_WHAT THE EXERCISE ASKS_
Starting at the line that holds "Where should I", reproduce each line exactly up to and including the last line of the records below. Pictures stay out.
━━━━━ EXTRACTED MATERIAL
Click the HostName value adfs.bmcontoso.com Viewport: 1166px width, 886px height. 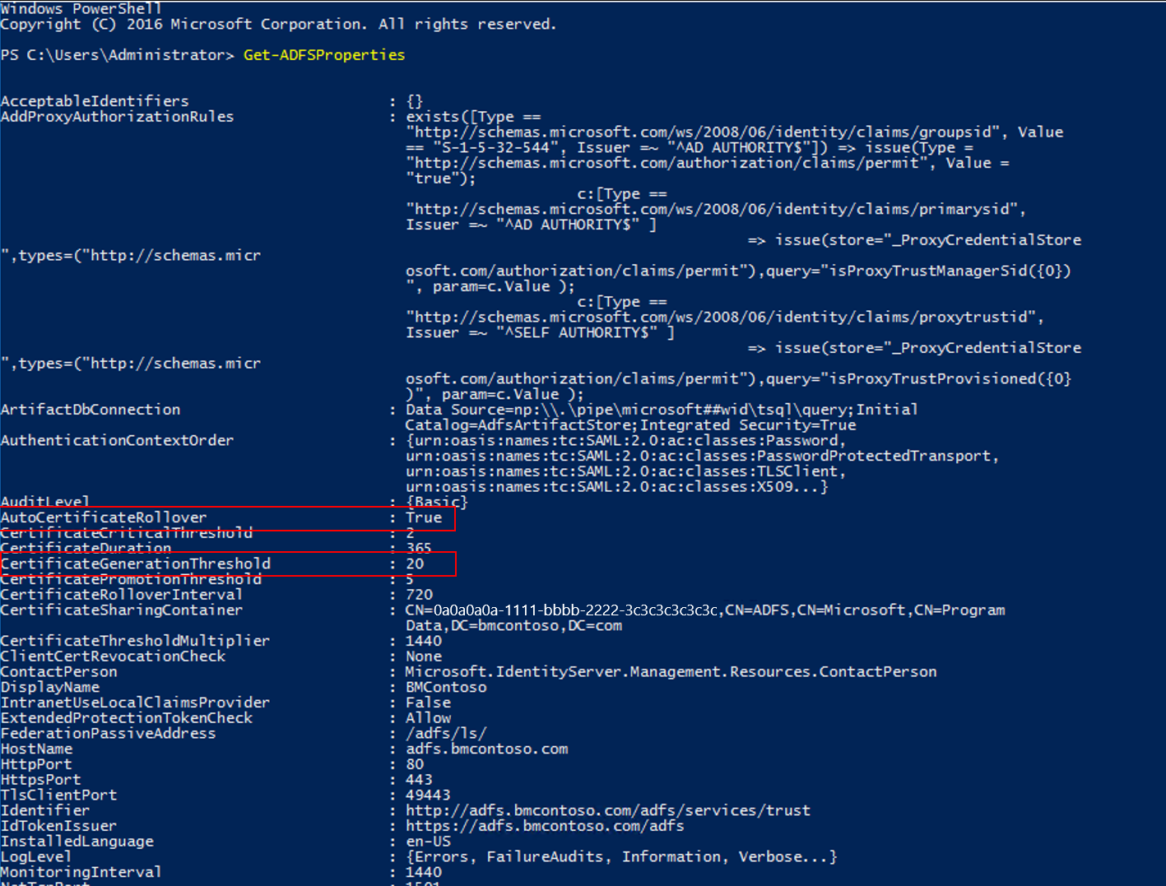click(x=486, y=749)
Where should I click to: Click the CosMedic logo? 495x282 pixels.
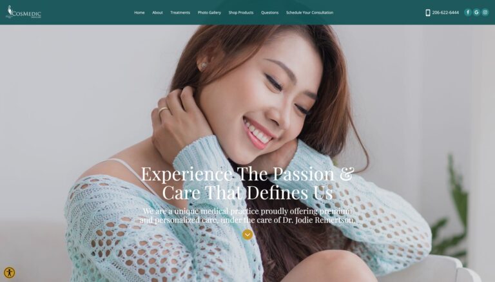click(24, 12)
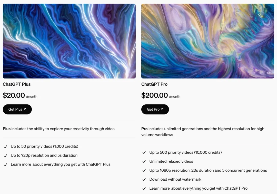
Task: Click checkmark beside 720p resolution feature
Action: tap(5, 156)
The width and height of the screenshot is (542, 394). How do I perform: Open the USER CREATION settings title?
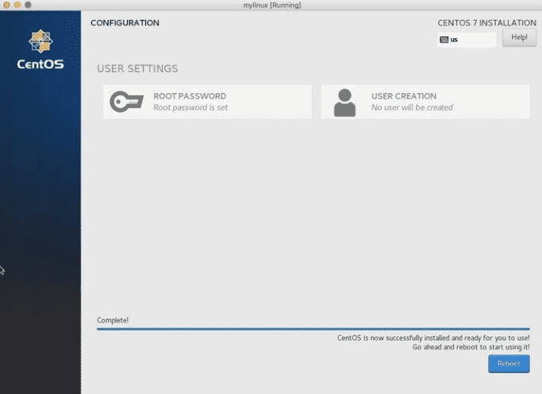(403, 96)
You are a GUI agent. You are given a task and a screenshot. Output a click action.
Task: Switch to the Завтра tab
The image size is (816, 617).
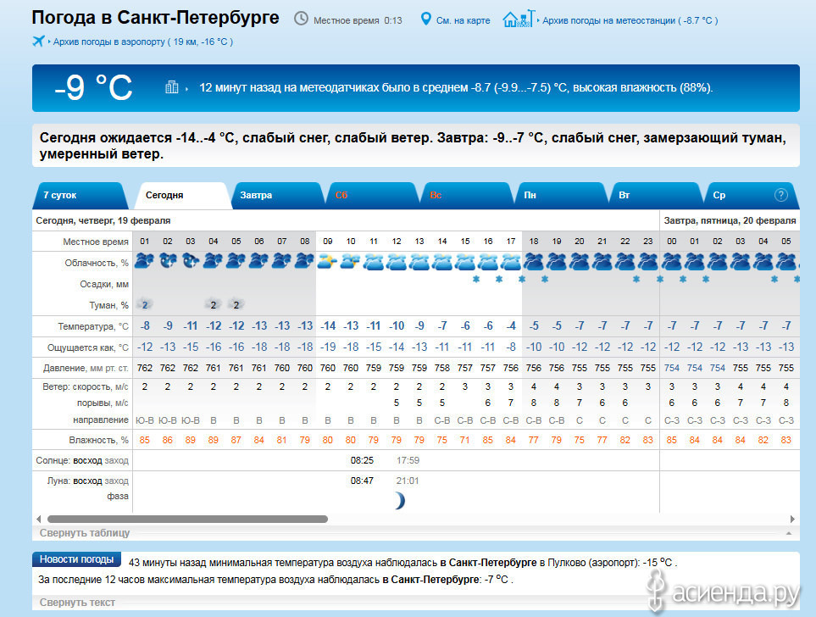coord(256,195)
━━━━━━━━━━
_RESULT OF THIS EXERCISE_
Where should I click to: Click the CosMedic logo? 495x282 pixels.
click(24, 12)
Task: Click checkmark beside 720p resolution feature
Action: tap(5, 156)
The width and height of the screenshot is (542, 394). How do I perform: Open the USER CREATION settings title?
(403, 96)
You are a GUI agent. You are given a task and a screenshot. Output a click action.
Task: Switch to the Завтра tab
The image size is (816, 617).
coord(256,195)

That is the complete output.